Abadzis: There’s a good story behind "Yelena." I based her very, very loosely on a woman I had known had worked for the Soviet space bureau, the IMBP, several years after the Laika mission. She had worked for the Soviet state circus. She worked with Gazenko a few years after the events of Laika. So I had the idea that I could put a female worker in the story and it wouldn’t be too much of a dramatic stretch. I didn’t want it to be an all-male cast. But as far as I was concerned, she was my character, completely invented. Then after I finished the book, I had a conversation with Chris Dobbs, who with Colin Burgess did a book called Animals in Space. He’s a bit of a Laika expert, too. There was a photograph in his book that I hadn’t seen, a picture of a woman who looked incredibly like the character I had created. I asked Chris, "Do you know who this woman is?" He had no idea, but he could date that picture to 1956 or ‘57. So suddenly I had confirmation that a woman very like my character worked for [the institute] at the time. It was one of those coincidences that both creeps you out and makes you feel very satisfied.

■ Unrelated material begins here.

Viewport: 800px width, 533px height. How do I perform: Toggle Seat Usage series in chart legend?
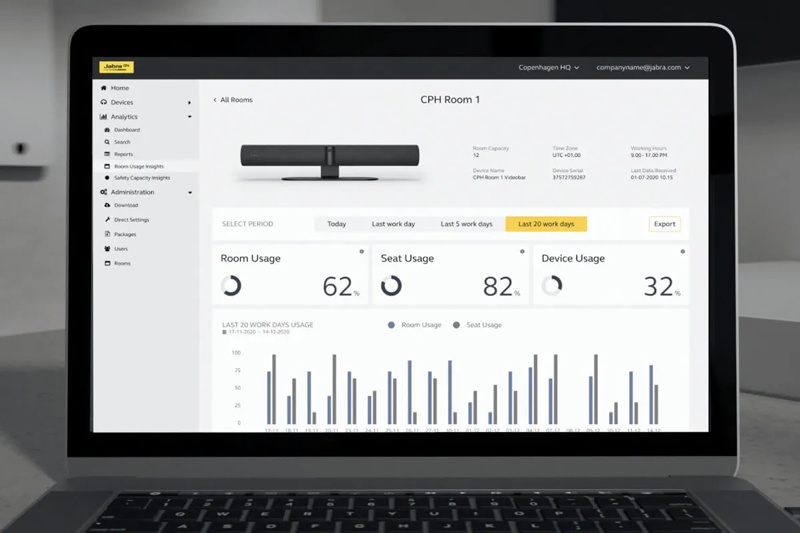pyautogui.click(x=478, y=325)
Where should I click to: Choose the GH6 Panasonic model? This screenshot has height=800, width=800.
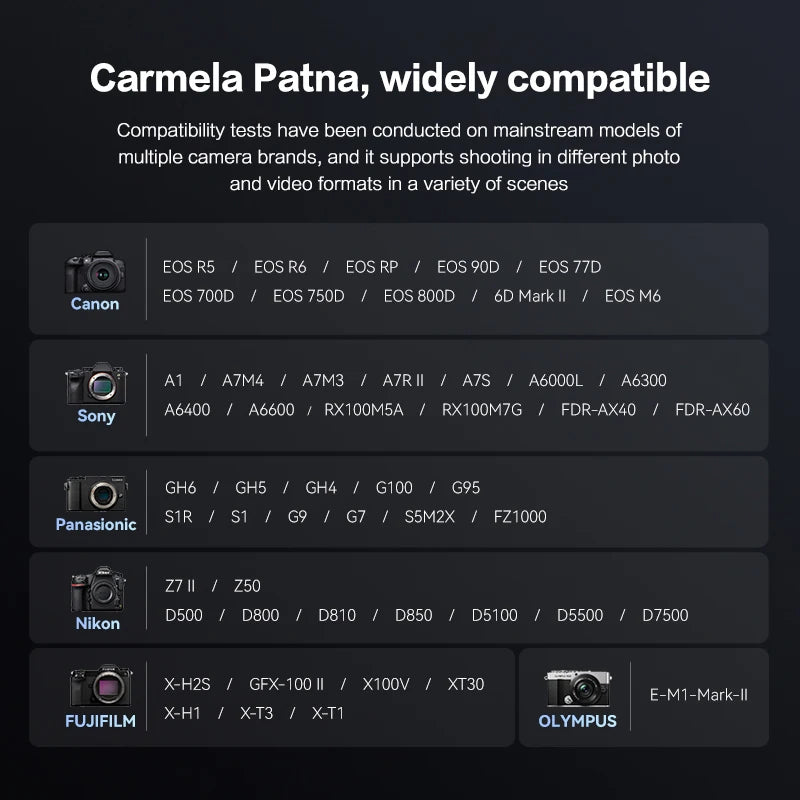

A&S: The ethics of animal experimentation is obviously a large part of this story. The space arena has been fairly progressive in that regard—animals have largely been banned from U.S. and European spaceflights. In the early space shuttle era, they were still flying monkeys, but I don’t think there are plans to do that anymore. Chalk one up for the space program?

Abadzis: The more questions we ask, the healthier this debate gets. And I think it should remain a debate. If we put these issues out on the table to talk about, we are going to slowly shuffle forward. And that’s the idea, isn’t it, of space exploration? We’re trying to shuffle forward and make the whole human condition slightly better.